Count Vectorizer accompanies its own choices tonaturally do preprocessing, tokenization, and stop word expulsion. fit_transform ()
completes two capacities: First, it fits the model and learns the jargon; second, it changes our preparation information into highlight
vectors. The contribution to fit_transform ought to be a rundown of strings. Furthermore, we changed over the outcome into a
NumPy exhibit so the computations would besimple.
Then, at that point, Fit the woodland to the preparation set, involving the sack of words as elements and the perspectives names as
the reaction variable and anticipate the quantity of perspectivesby looking at the words in youtube labels.

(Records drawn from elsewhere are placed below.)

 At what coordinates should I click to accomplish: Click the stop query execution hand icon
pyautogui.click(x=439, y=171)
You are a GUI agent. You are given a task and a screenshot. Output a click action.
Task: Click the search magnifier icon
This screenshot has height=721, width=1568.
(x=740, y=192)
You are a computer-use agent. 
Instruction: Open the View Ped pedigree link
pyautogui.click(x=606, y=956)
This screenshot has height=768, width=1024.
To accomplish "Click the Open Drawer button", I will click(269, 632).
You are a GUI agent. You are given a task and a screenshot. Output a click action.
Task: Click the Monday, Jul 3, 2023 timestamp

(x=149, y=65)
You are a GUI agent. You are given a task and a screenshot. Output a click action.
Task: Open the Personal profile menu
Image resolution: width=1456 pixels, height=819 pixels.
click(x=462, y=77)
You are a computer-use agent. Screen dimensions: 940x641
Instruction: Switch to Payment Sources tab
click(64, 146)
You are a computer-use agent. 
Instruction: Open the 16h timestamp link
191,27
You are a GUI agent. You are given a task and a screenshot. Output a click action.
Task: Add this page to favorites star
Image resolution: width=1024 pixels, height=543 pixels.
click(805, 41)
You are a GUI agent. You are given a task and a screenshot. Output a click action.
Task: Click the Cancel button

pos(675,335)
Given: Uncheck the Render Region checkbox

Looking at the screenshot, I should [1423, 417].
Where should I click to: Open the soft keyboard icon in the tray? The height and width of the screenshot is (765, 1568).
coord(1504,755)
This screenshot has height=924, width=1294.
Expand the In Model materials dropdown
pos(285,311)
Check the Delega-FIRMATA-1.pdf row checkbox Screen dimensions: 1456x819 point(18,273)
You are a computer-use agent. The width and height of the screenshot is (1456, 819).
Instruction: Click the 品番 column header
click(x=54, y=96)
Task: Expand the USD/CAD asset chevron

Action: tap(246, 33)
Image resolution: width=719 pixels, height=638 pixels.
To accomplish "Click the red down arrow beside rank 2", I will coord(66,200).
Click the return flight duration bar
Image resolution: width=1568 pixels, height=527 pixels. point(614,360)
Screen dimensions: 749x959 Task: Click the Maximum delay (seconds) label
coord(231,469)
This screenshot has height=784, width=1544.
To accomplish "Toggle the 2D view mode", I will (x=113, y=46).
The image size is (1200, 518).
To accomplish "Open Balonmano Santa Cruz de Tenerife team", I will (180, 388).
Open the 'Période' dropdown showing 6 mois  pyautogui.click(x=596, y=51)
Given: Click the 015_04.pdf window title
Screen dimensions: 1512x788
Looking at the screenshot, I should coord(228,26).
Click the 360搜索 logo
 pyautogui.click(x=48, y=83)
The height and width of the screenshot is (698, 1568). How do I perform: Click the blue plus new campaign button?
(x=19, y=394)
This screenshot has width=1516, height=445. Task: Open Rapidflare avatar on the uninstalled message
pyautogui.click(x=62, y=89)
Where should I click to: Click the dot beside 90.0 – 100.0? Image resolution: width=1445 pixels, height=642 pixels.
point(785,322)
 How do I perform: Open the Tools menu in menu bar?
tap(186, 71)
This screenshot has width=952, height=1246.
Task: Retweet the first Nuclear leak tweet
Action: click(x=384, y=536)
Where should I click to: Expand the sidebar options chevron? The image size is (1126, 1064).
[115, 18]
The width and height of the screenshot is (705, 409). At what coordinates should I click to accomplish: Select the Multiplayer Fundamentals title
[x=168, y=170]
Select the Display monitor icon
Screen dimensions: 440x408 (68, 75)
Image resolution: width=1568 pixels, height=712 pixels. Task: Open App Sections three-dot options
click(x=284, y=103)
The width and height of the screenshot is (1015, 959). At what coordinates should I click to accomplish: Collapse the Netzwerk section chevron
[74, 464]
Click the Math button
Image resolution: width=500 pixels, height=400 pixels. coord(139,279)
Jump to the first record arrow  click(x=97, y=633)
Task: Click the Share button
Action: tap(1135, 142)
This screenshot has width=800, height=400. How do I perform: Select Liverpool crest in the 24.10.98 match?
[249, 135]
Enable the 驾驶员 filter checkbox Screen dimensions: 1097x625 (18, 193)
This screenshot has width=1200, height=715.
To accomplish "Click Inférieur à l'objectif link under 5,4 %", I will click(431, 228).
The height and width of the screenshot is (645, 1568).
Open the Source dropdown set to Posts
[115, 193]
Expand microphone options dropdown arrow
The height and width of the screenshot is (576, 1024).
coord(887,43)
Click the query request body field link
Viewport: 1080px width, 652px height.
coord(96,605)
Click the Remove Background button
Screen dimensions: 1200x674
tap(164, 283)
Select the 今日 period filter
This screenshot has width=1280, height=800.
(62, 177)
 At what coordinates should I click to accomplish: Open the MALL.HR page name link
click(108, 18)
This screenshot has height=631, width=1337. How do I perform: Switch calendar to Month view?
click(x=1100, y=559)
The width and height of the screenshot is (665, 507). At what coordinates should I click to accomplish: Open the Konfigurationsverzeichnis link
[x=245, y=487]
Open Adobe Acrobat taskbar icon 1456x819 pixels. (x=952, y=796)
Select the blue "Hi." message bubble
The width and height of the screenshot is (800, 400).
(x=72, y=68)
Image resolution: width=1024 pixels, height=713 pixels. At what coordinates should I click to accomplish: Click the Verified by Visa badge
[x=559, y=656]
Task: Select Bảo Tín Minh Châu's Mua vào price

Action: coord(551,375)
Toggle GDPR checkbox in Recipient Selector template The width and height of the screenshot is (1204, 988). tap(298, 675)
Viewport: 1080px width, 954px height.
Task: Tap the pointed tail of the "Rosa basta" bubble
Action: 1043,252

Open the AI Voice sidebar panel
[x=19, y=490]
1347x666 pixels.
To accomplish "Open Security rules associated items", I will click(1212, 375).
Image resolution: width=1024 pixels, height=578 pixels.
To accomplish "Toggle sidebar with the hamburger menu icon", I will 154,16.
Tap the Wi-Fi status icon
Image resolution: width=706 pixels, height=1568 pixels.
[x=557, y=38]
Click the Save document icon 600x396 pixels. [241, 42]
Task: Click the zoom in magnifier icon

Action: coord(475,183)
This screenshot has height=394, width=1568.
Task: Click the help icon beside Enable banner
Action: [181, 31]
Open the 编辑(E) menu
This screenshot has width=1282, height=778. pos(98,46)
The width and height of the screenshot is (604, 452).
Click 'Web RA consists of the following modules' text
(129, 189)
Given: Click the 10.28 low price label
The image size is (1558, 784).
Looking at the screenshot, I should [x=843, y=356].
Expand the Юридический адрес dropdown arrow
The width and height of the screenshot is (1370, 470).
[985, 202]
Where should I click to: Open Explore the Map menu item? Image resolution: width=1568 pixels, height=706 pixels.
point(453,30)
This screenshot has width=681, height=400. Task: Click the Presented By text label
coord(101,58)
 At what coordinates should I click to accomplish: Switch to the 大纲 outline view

International Journal for Research in Applied Science & Engineering Technology (IJRASET)
ISSN: 2321-9653; IC Value: 45.98; SJ Impact Factor: 7.538
Volume 10 Issue VI June 2022- Available at

Fig.8 Prediction of views using RandomForest Regressor

Fig.9 Prediction of category using Naïve Bayes

This paper focuses on the analysis of YouTube data and prediction of YouTube views by considering the tags for a particular video
and also classifying the category of a video by taking the title of video. Random forest regressor was used for the YouTube views
prediction. By analyzing this YouTube data, content creators can get to know the right time at which they can upload the video and
also likewise they can get more inferences from the analysis we have made so that would be helpful for them in order to grow their
we can integrate our model and implement a website so that would be easily accessible to everyone. Recommendation system can
be built for giving title for videos based on categories so that the videos can go trending.